[EXCERPT]:
****************
I'm wary of this statement:

This is a prime example of why I am increasingly inclined to think that the process of globalization is not fundamentally controllable.

It seems to be used a lot by a whole variety of people for different purposes.

A lot depends what you mean by "fundamentally controllable." For example, I'd probably agree that there are technological factors pushing globalisation forward and that there is no practical ability to make those technologies disappear. At the same time, flows of money and trade are vulnerable to regulation so that is a potential accelerator/brake.

Likewise, whilst the process of globalisation may be difficult to get a handle on, it seems to me that there is every possibility we can cushion the effects on people in lots of ways. Just because in the long run we have to go in a direction doesn't mean we have to go there by jumping off a cliff. Perhaps we can build a more gently sloping roadway.

by Metatone (metatone [a|t] gmail (dot) com) on Fri Aug 4th, 2006 at 11:08:06 AM EST
Every discussion of globilisation needs to define the sense the word is being used in.

There are at least two phenomena - the technological and the economic. The first is hard to stop, the second is the result of conscious choices.

by Colman (colman at eurotrib.com) on Fri Aug 4th, 2006 at 11:16:14 AM EST
[ Parent ]
I see globalization as an interaction of technology, economics AND politics.
****************
[ENTRIES PROVIDED]:

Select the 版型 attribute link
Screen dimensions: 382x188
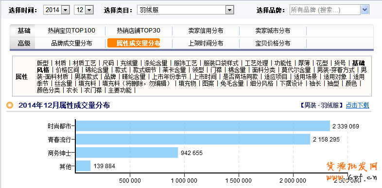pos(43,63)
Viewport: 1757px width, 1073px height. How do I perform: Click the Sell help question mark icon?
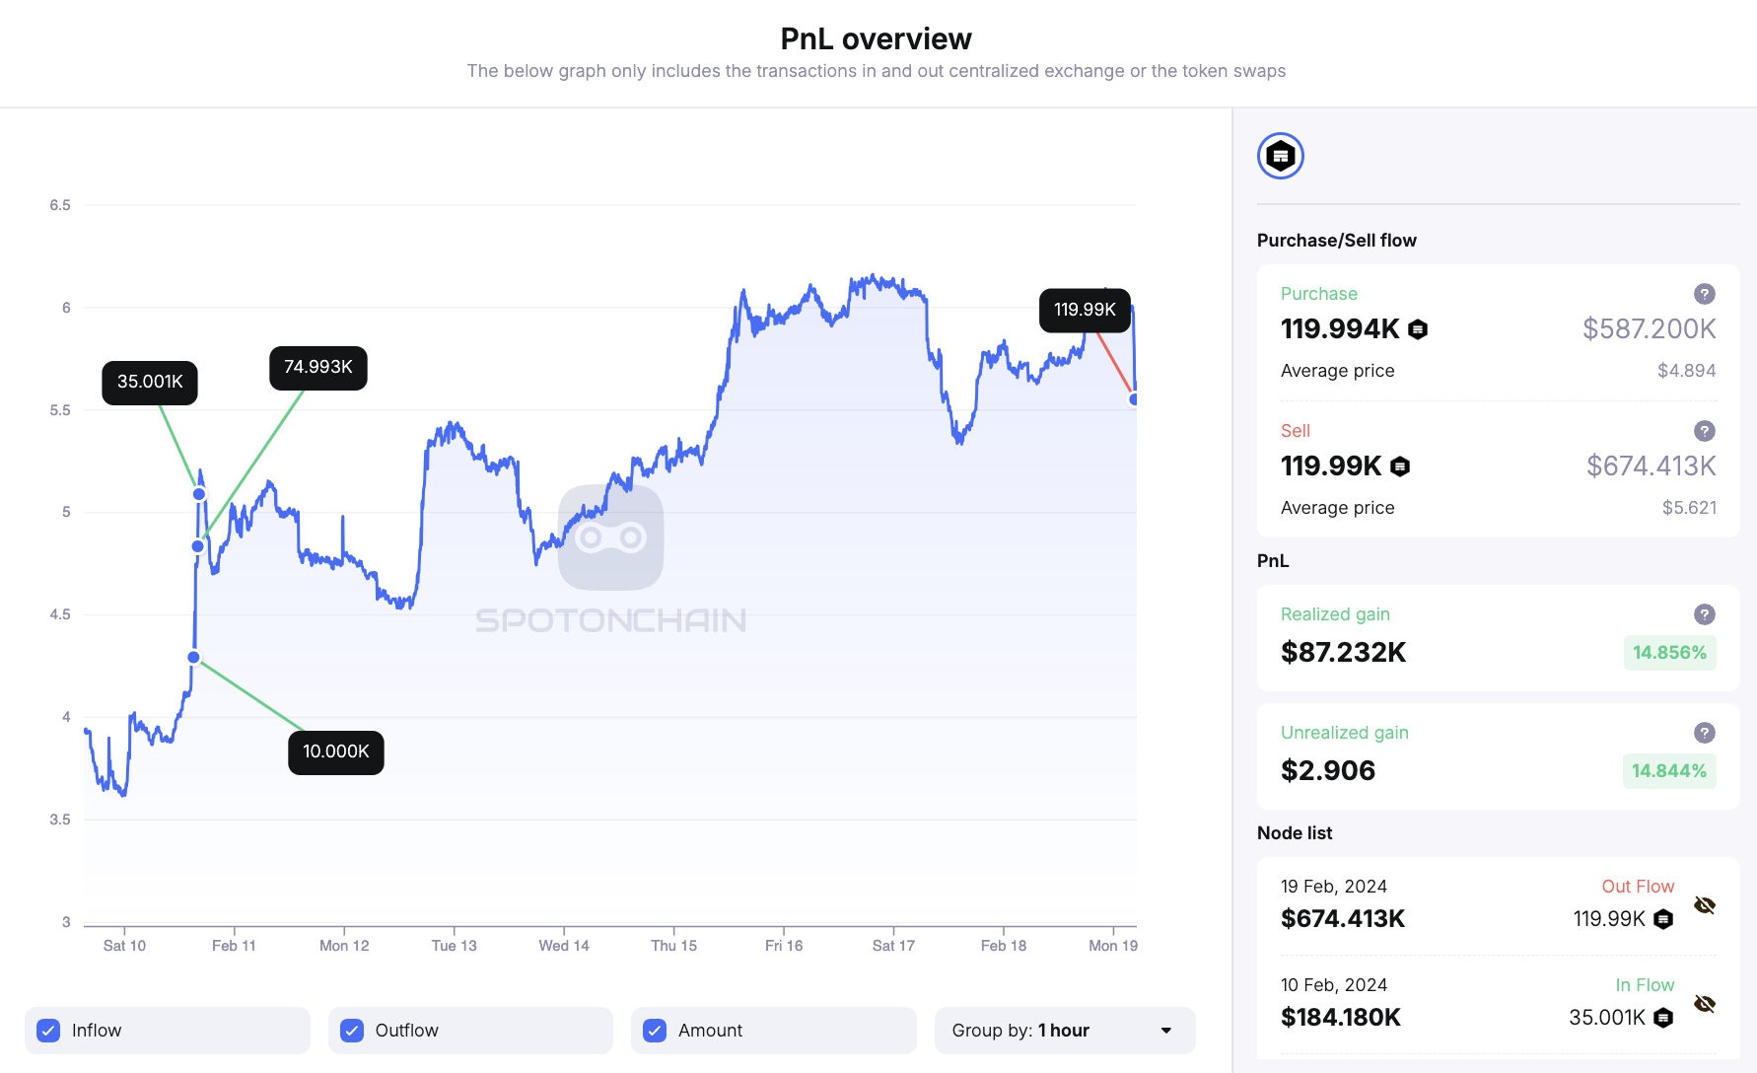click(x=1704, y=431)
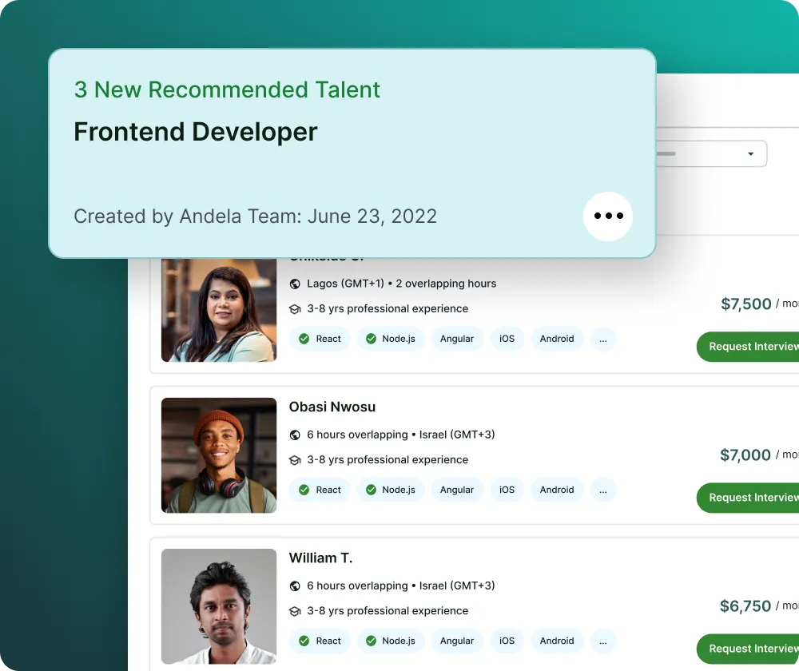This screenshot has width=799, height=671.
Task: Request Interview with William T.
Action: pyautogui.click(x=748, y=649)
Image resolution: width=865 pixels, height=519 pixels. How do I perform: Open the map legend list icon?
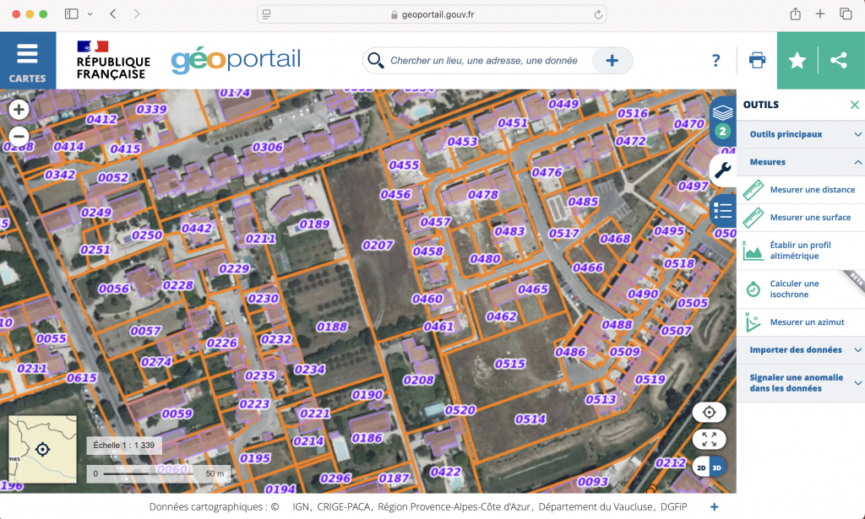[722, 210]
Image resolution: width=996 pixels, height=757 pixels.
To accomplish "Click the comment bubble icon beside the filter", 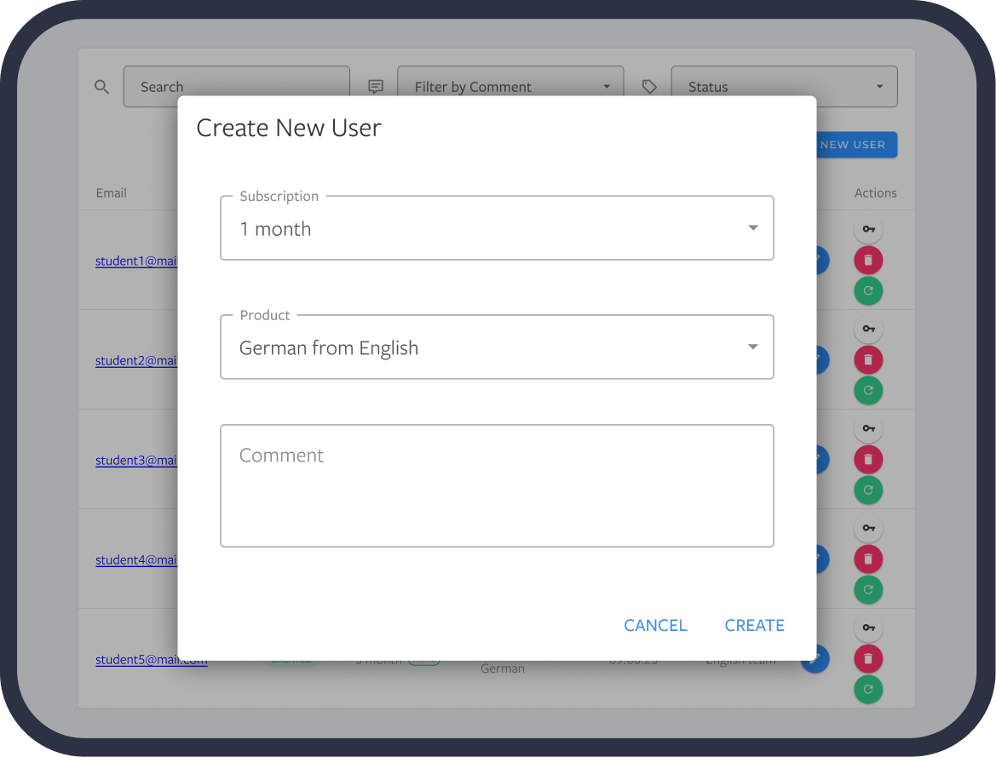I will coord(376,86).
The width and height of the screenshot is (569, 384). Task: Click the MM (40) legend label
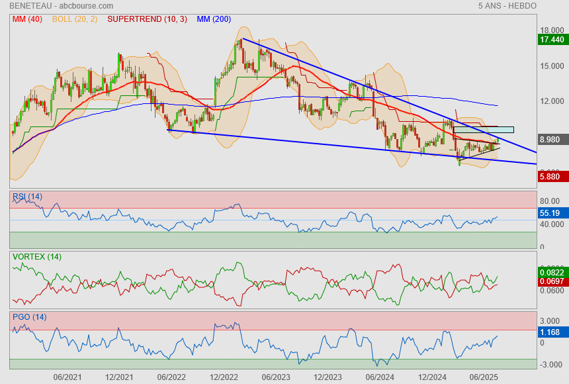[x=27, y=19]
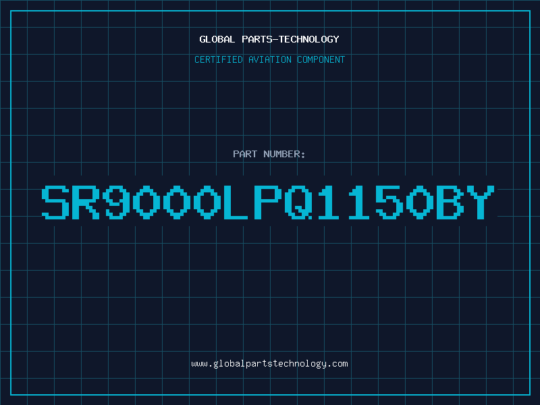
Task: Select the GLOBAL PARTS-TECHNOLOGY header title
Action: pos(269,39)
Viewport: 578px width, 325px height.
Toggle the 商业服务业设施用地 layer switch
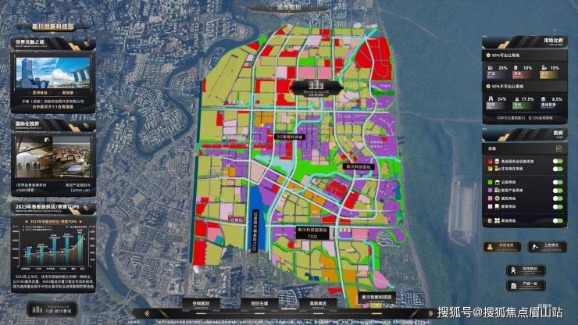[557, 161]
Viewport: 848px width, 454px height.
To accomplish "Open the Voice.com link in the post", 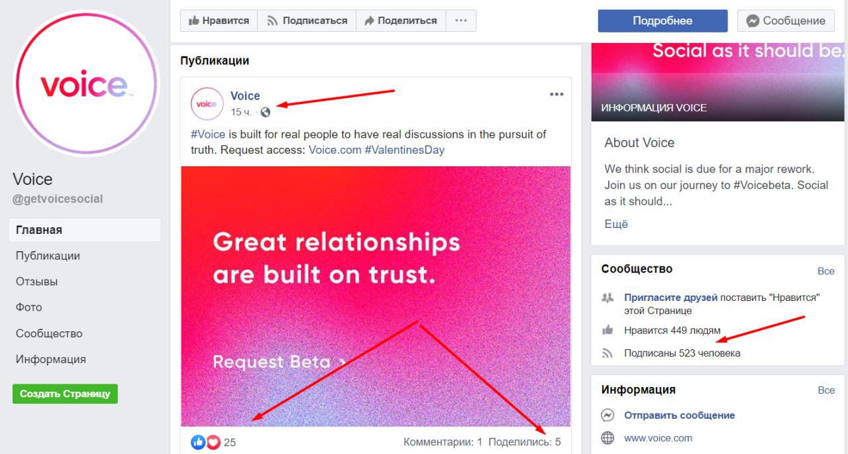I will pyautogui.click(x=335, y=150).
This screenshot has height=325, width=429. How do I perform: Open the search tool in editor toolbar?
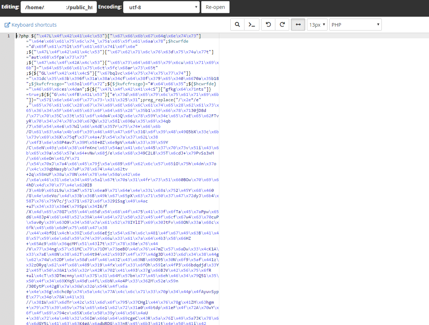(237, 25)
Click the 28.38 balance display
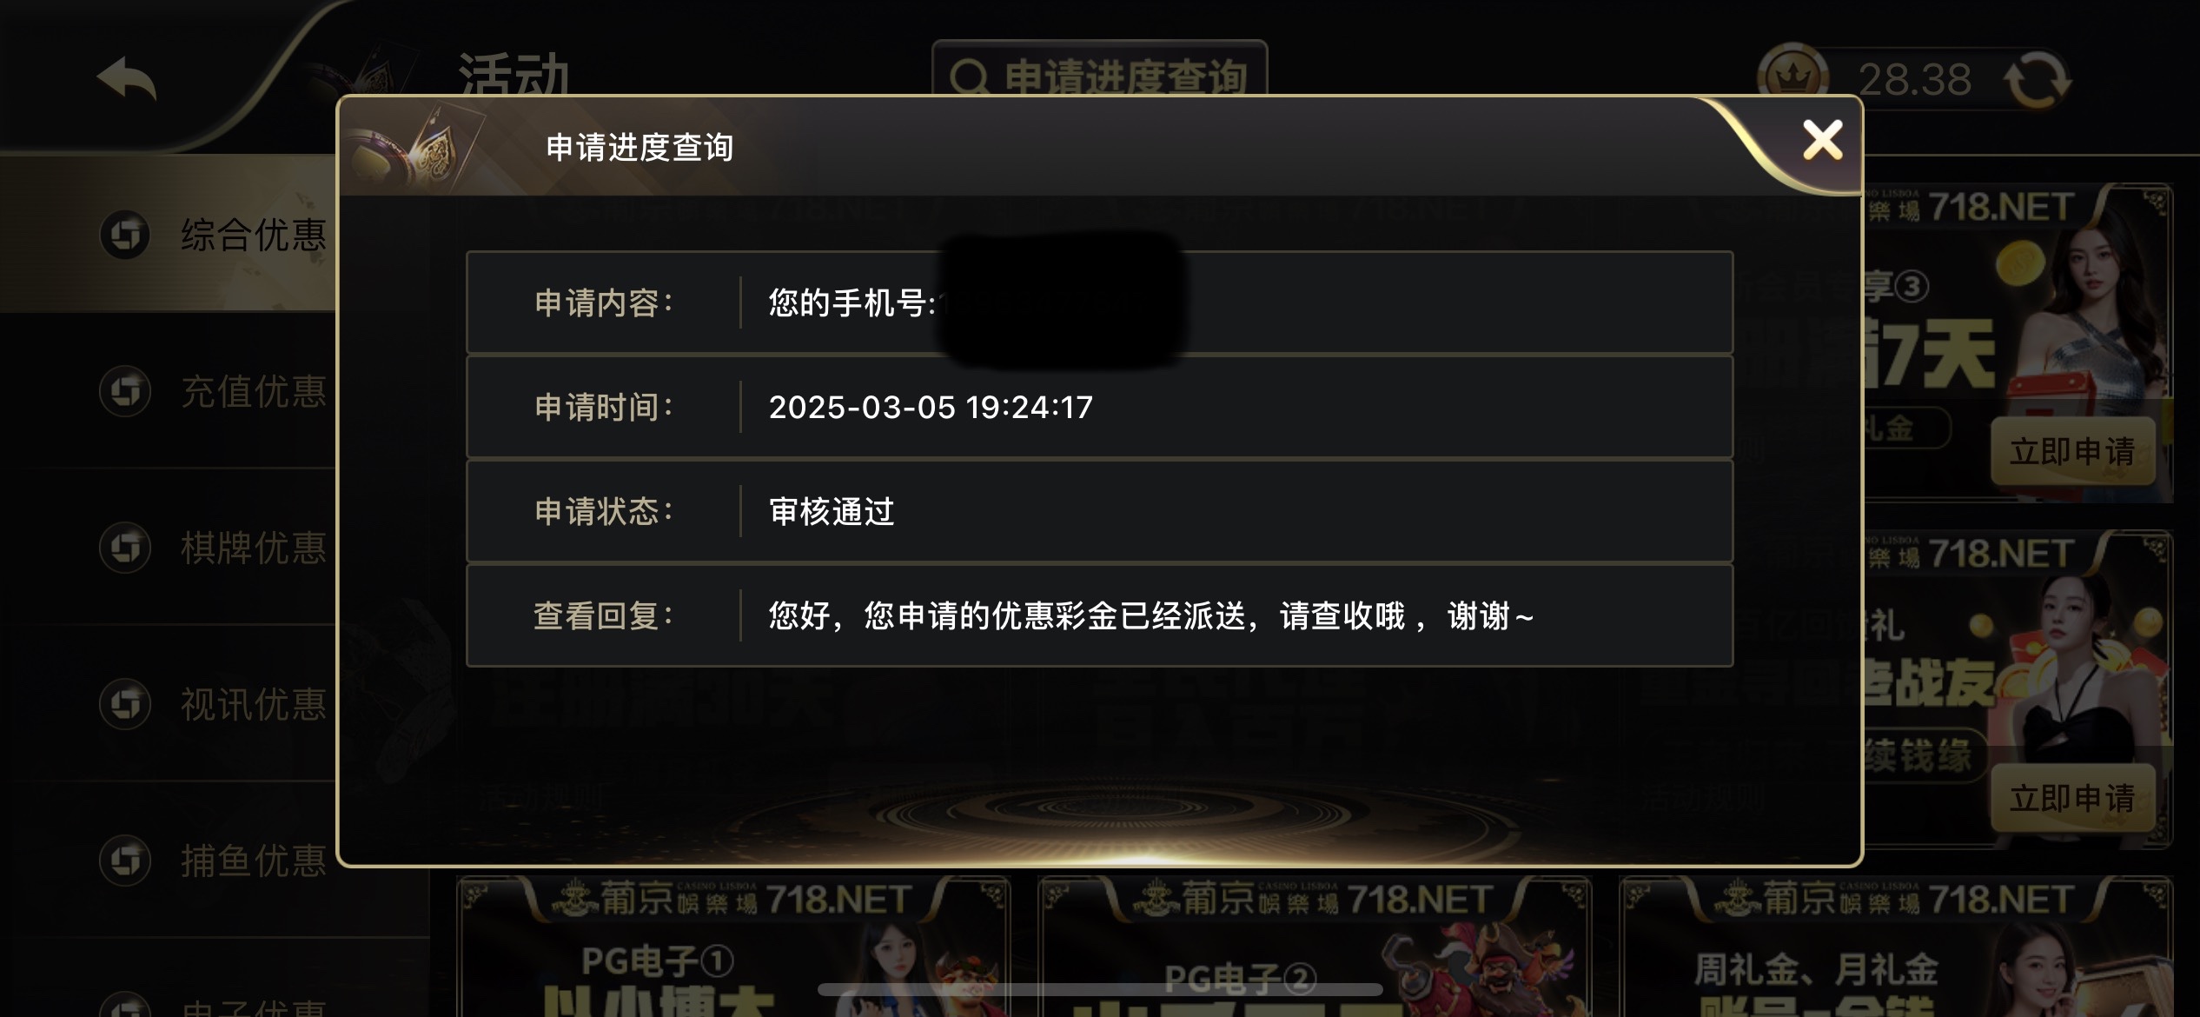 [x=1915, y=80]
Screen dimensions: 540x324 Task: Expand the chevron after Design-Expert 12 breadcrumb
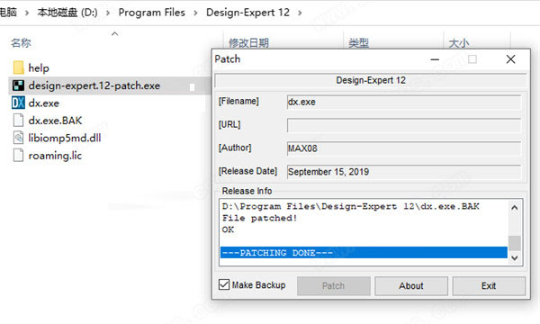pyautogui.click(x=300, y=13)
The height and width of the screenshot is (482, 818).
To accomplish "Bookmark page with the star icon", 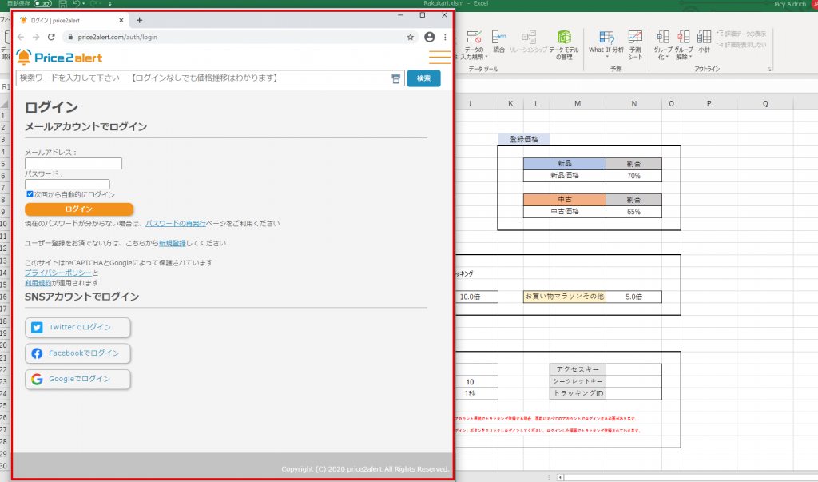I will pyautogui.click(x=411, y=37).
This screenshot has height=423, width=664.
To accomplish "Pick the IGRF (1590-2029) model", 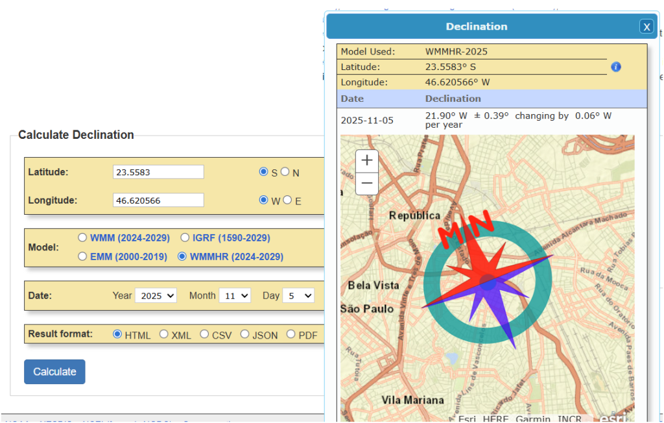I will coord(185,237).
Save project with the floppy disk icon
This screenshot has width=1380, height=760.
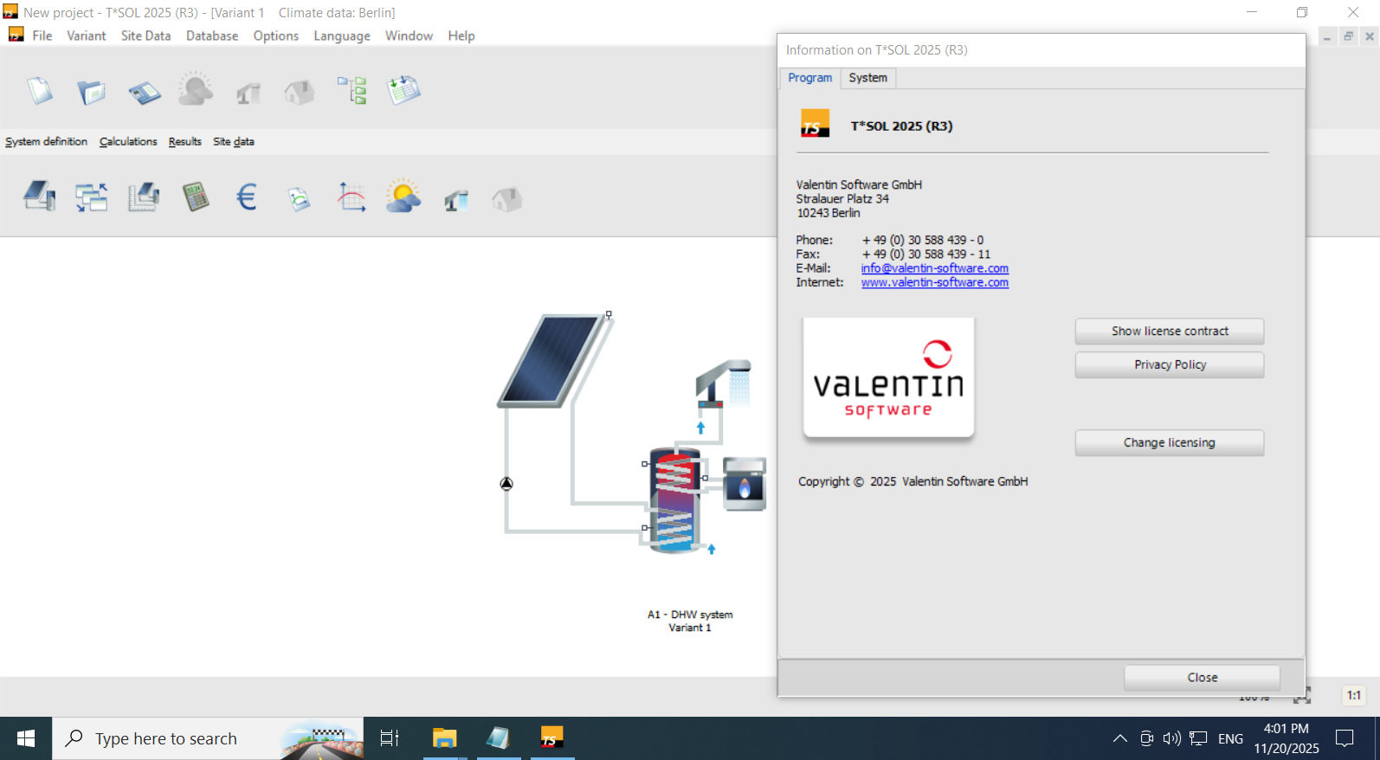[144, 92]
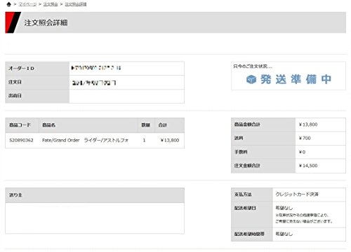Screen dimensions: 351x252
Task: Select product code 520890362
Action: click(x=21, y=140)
****************
Copy the globalization excerpt from "Likewise, whilst the" to "of conscious choices.", swapping "cliff" for "ledge". The data plays no part in this.

Likewise, whilst the process of globalisation may be difficult to get a handle on, it seems to me that there is every possibility we can cushion the effects on people in lots of ways. Just because in the long run we have to go in a direction doesn't mean we have to go there by jumping off a ledge. Perhaps we can build a more gently sloping roadway.

by Metatone (metatone [a|t] gmail (dot) com) on Fri Aug 4th, 2006 at 11:08:06 AM EST
Every discussion of globilisation needs to define the sense the word is being used in.

There are at least two phenomena - the technological and the economic. The first is hard to stop, the second is the result of conscious choices.